• _Brief_:
Return each line below holding the string "computer".

• _Input for this task_:
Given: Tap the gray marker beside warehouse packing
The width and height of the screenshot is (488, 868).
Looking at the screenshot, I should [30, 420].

---

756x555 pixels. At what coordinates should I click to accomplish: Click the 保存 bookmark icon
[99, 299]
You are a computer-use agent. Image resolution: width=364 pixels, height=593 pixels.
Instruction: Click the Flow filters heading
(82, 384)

* * *

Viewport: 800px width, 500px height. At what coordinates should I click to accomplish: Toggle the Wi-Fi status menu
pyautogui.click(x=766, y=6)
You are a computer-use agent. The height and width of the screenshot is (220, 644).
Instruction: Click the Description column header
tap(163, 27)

• _Solution for this problem_:
You are a computer-use agent. Image resolution: width=364 pixels, height=593 pixels.
You are a computer-use agent. The height and width of the screenshot is (220, 644).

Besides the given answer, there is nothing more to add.